Que risque l’employeur s’il ne contrôle pas ses collaborateurs ?
Dans ce cas (ou s’il ne respecte pas pour lui-même l’obligation vaccinale), il s’agit d’une contravention de 5e classe (article 16 de la loi) passible d’une amende de 1 500 à 3 000 € en cas de récidive dans un délai d’un an. Si cette violation est verbalisée à plus de 3 reprises dans un délai de 30 jours, les faits sont punis d’un an d’emprisonnement et de 9 000 € d’amende pour les personnes physiques et 45 000 € pour les personnes morales.
« Pour qu’il y ait à terme un licenciement, l’employeur devra démontrer qu’il n’a pas pu recruter un autre collaborateur ou trouver une organisation viable pendant l’absence du salarié non vacciné »
Le non-respect de l’obligation peut-il être un motif de licenciement du salarié ?
Pas directement. L’employeur a toujours la possibilité de proposer un reclassement sur un autre poste. Mais c’est difficile en magasin et cela peut impliquer une modification du contrat de travail qui doit être soumis à l’accord du salarié.
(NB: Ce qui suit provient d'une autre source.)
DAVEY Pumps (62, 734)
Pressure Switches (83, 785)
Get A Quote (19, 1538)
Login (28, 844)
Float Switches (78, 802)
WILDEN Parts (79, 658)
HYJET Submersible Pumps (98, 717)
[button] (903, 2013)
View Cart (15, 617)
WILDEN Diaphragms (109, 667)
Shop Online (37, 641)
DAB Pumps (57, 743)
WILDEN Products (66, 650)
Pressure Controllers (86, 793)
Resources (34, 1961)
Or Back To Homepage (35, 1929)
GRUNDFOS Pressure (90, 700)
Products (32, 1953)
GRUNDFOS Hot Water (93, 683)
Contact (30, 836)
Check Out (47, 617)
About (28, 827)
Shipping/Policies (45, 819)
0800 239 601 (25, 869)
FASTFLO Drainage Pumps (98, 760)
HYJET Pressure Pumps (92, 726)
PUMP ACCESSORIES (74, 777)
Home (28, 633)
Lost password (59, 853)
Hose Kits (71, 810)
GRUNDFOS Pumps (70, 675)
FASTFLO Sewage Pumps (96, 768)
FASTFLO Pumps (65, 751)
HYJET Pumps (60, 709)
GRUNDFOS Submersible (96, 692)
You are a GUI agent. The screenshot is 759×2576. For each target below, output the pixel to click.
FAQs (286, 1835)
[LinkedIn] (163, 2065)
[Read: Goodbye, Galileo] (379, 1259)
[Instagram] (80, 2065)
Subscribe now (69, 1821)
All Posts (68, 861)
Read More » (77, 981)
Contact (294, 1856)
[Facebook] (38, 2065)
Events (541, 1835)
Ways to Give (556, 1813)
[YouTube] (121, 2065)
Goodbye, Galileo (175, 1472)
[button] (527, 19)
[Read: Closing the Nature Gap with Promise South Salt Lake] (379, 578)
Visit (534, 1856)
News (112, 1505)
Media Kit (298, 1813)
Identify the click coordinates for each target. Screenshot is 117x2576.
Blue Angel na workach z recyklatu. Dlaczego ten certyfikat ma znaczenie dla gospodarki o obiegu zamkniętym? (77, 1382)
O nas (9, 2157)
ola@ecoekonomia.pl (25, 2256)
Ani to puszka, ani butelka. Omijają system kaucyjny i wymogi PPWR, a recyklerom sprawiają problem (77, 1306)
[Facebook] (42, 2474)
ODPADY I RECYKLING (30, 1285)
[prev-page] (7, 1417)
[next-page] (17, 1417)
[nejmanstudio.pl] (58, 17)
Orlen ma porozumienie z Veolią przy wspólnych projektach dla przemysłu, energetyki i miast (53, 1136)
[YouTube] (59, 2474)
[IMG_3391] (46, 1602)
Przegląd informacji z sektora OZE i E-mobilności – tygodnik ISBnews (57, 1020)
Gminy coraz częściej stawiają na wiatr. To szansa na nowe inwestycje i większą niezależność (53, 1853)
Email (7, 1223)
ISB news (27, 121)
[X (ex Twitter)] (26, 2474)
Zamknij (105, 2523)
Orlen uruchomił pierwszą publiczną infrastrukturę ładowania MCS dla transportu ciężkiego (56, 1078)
Si, à terme, licenciement il y a, il faudra que l’employeur puisse démontrer rigoureusement qu’il n’a pas pu mettre en œuvre une autre organisation pendant l’absence du salarié concerné ou recruter un autre collaborateur, le temps de la suspension de son contrat.
Isabelle Pontal,
avocate en droit social et experte en
relations employeur/ salarié
au sein du cabinet d’avocats d’affaires FTMS
Votre calendrier de l’obligation vaccinale
Pour continuer à exercer…
- Depuis le 9 août et jusqu’au 14 septembre 2021 inclus, si votre schéma vaccinal n’est pas complet, vous avez la possibilité de présenter un certificat de rétablissement datant de moins de 6 mois ou un test de non contamination (PCR ou antigénique de moins de 72 h) ou un certificat médical de contre-indication ;
- A compter du 15 septembre et jusqu’au 15 octobre 2021 inclus (date d’entrée en vigueur de l’obligation vaccinale) : vous devez justifier de l’administration d’au moins une des doses requises dans le cadre du schéma vaccinal à plusieurs doses et présenter le résultat d’un test de non contamination, ou montrer un certificat de rétablissement datant de moins de 6 mois ou un certificat médical de contre-indication ;
- A compter du 16 octobre 2021 : vous devez présenter un schéma vaccinal complet ou un certificat de rétablissement datant de moins de 6 mois ou un certificat médical de contre-indication.